**Problem to solve**
Output every line below as it stands, dropping only the images.

**Records provided**
>>
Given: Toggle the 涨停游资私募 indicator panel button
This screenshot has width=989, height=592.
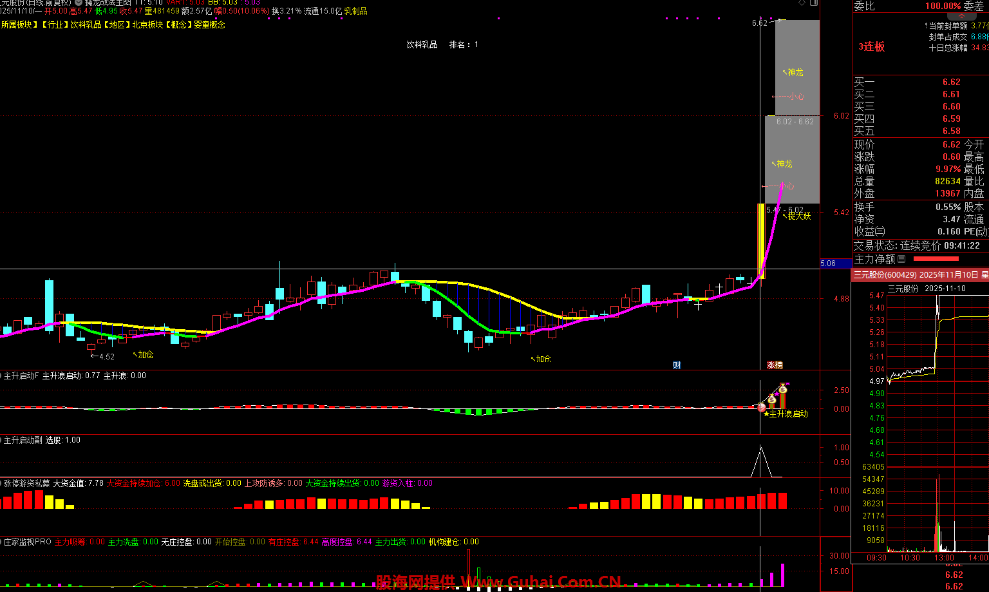Looking at the screenshot, I should point(1,483).
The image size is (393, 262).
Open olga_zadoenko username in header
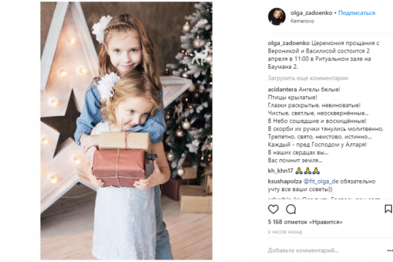pos(311,13)
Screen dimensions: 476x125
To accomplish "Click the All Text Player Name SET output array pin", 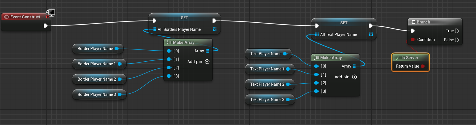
<<
**Solution to this exercise**
Given: Toggle the 涨停游资私募 indicator panel button
This screenshot has width=989, height=592.
Looking at the screenshot, I should point(1,483).
The image size is (393, 262).
Open olga_zadoenko username in header
pos(311,13)
Screen dimensions: 476x125
To accomplish "Click the All Text Player Name SET output array pin", 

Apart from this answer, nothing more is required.